» **PROVIDED PASSAGE**:
========================
The timestamp attribute in EncodedVideoChunk object represents the sampling instant of the data in the EncodedVideoChunk in microseconds from a fixed origin.

The duration is an attribute in EncodedVideoChunk object that represents the time duration for which the video composition should render the composed EncodedVideoChunk in microseconds.

The data attribute in EncodedVideoChunk stores the video frame in encoded form.

7.2.1. Create EncodedVideoChunk

input

chunk_type, a EncodedVideoChunkType object.

chunk_timestamp, a unsigned long long value.

chunk_duration, a unsigned long long value (optional).

chunk_data, a BufferSource object.

output

decoder_instance, a VideoDecoder object.

These steps are run in the constructor of a new VideoFrame object:
  1. If chunk_data is not a valid BufferSource:

    1. Throw "NotFoundError" DOMException and abort these steps.

  2. Set type equal to chunk_type.

  3. Set timestamp equal to chunk_timestamp.

  4. Set duration equal to chunk_duration if chunk_duration argument is given to the constructor.

  5. Create a new ArrayBuffer data and copy bytes from chunk_data into it.

7.3. AudioPacket interface

7.4. EncodedAudioChunk interface

7.5. WebCodecs callbacks

callback WebCodecsErrorCallback = void (DOMException error);
callback VideoFrameOutputCallback = void (VideoFrame output);
callback VideoEncoderOutputCallback = void (EncodedVideoChunk chunk);

7.6. VideoDecoder interface

[Exposed=(Window)]
interface VideoDecoder {
    constructor(VideoDecoderInit init);

    Promise<void> configure(EncodedVideoConfig config);
    Promise<void> decode(EncodedVideoChunk chunk);
    Promise<void> flush();
    Promise<void> reset();

    readonly attribute long decodeQueueSize;
    readonly attribute long decodeProcessingCount;
};
dictionary VideoDecoderInit {
  VideoFrameOutputCallback output;
  WebCodecsErrorCallback error;
};
dictionary EncodedVideoConfig {
  required DOMString codec;
  BufferSource description;
  double sampleAspect;
};

A VideoDecoder object processes a queue of configure, decode, and flush requests. Requests are taken from the queue sequentially but may be processed concurrently. A VideoDecoder object has an associated platform decoder.
========================
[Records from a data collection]

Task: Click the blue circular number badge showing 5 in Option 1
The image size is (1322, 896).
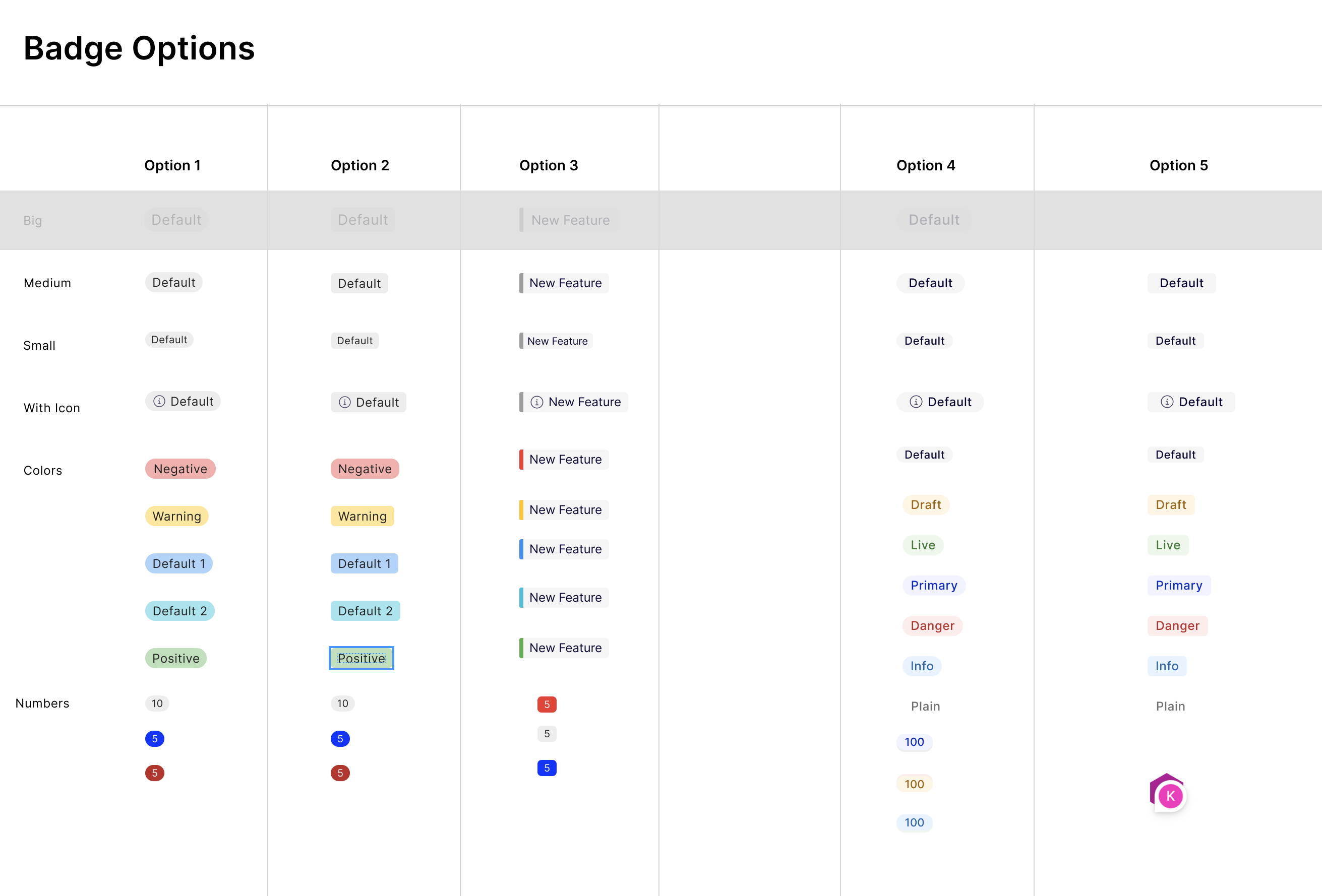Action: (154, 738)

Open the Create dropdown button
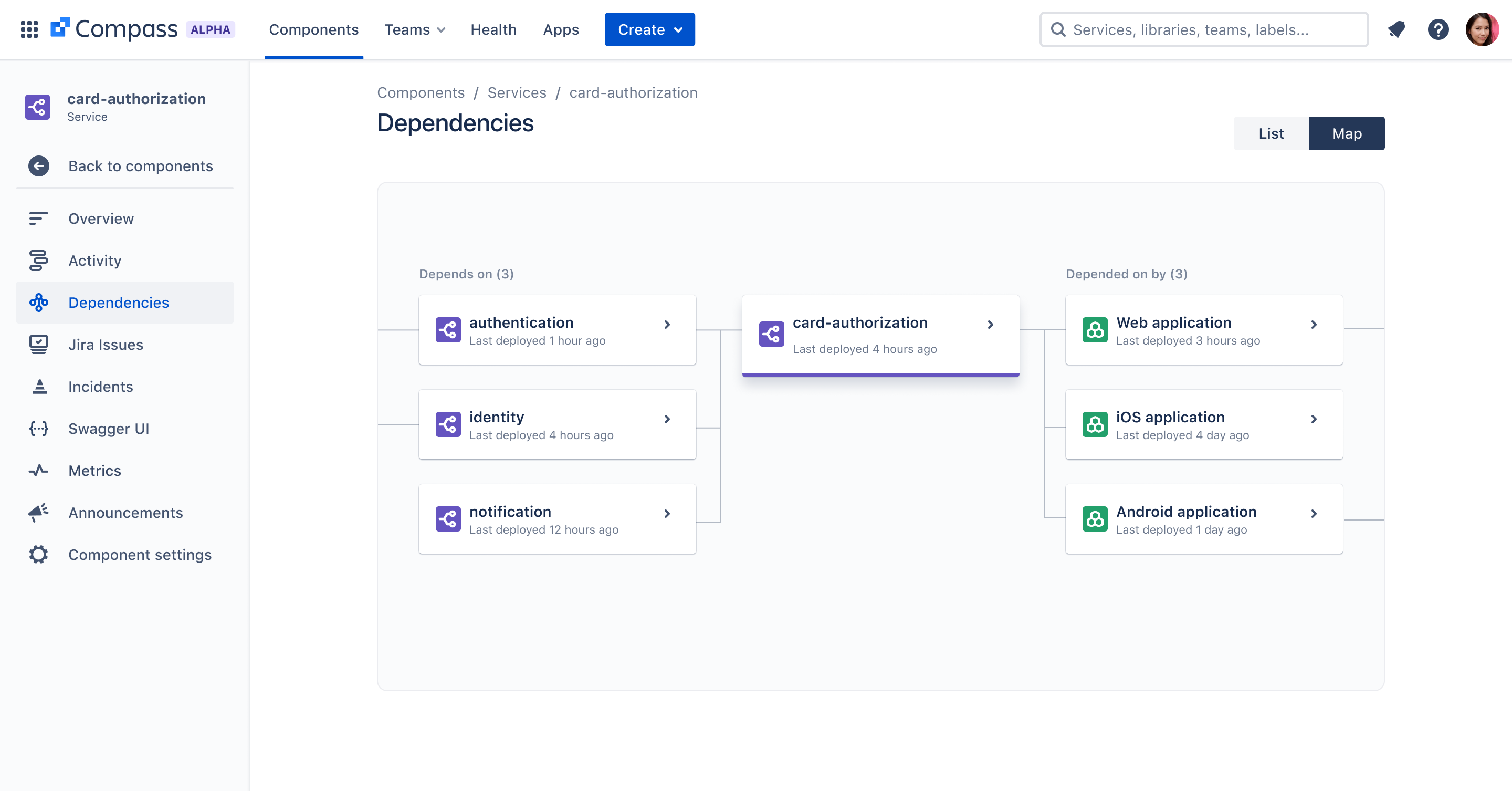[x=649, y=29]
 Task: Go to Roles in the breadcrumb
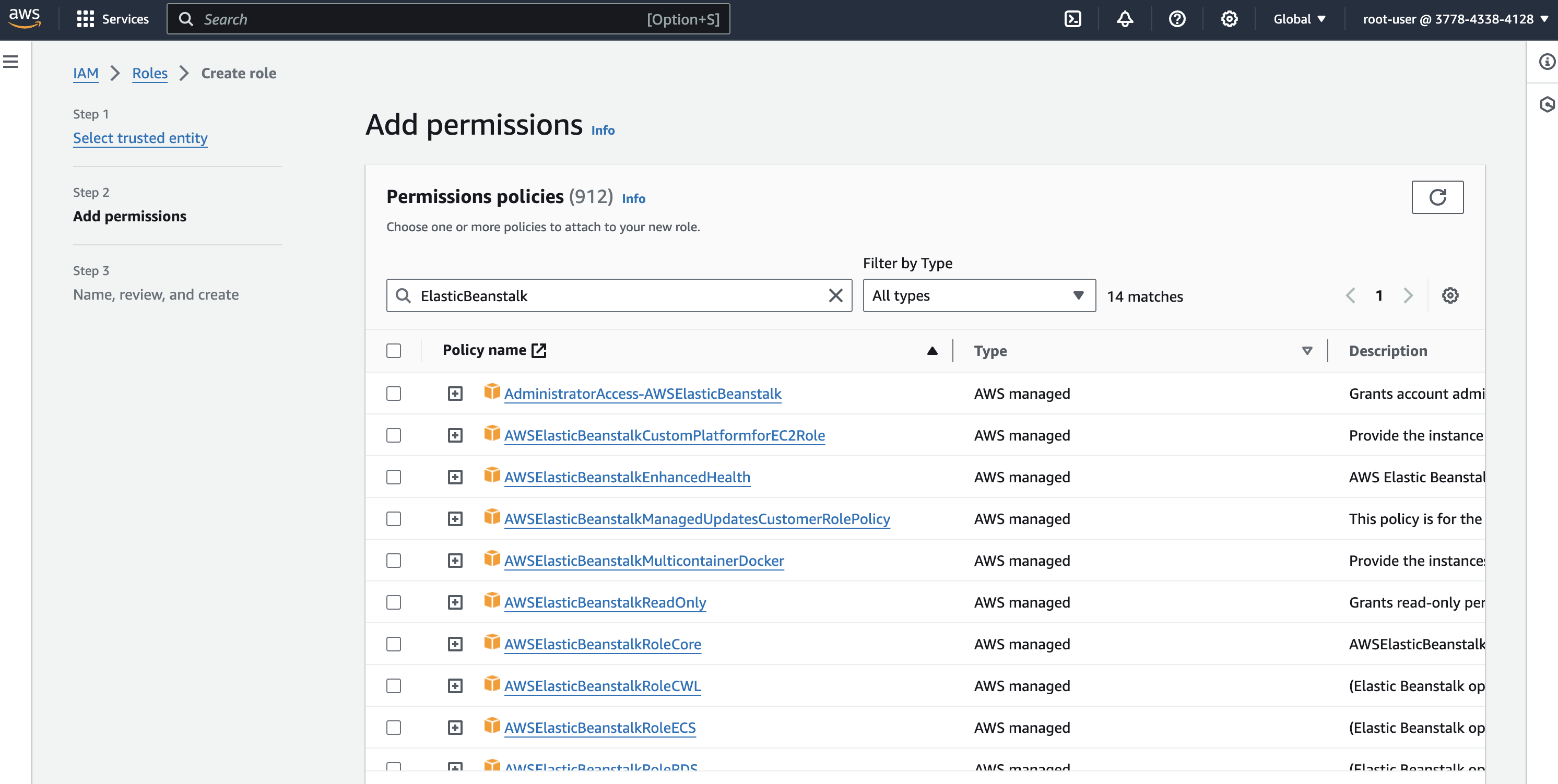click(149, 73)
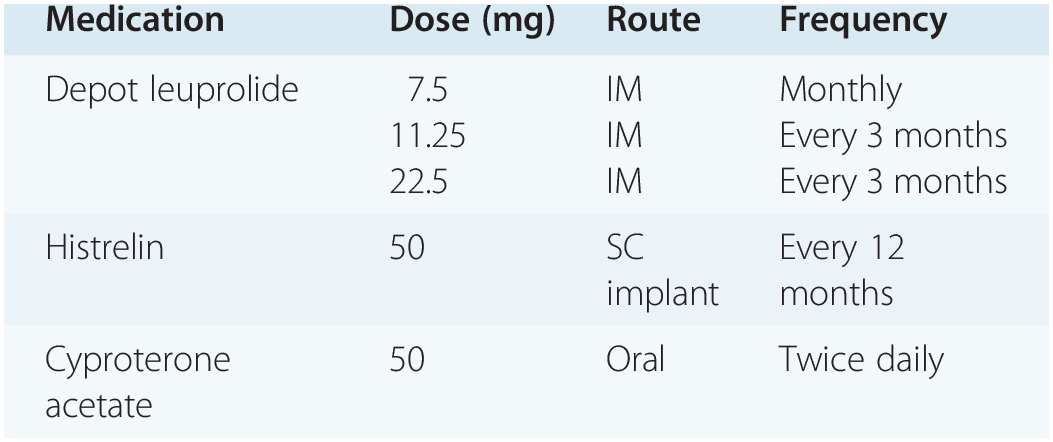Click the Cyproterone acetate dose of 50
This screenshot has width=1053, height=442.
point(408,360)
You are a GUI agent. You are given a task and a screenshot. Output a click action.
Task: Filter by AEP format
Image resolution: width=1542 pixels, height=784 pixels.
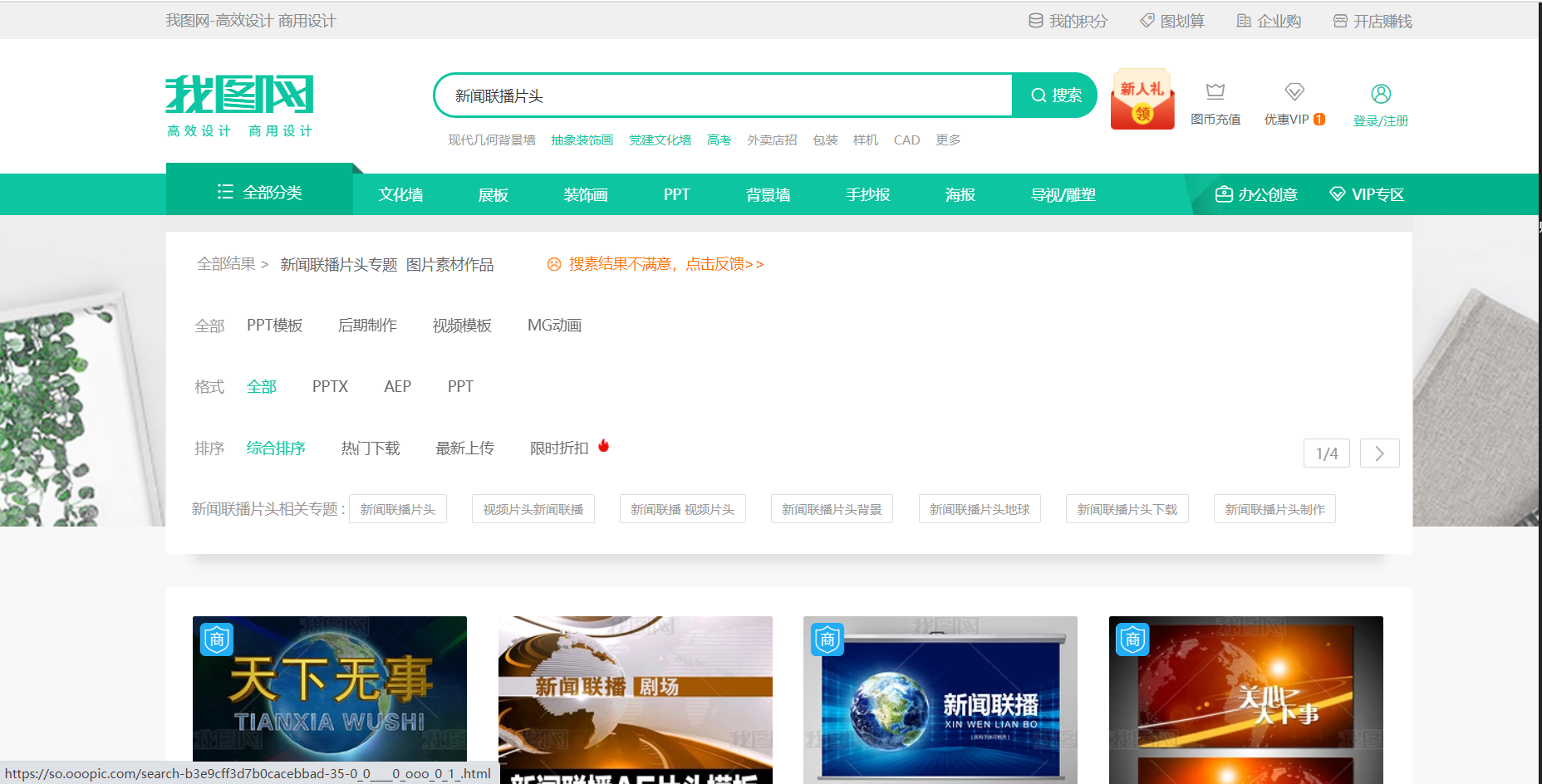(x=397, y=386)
========================
» **OBJECTIVE**:
List every method the WebCodecs excerpt declares as returning Promise<void> in the VideoDecoder interface. The data has no connection to the WebCodecs excerpt.

» **RESPONSE TO THE EXERCISE**:
configure, decode, flush, reset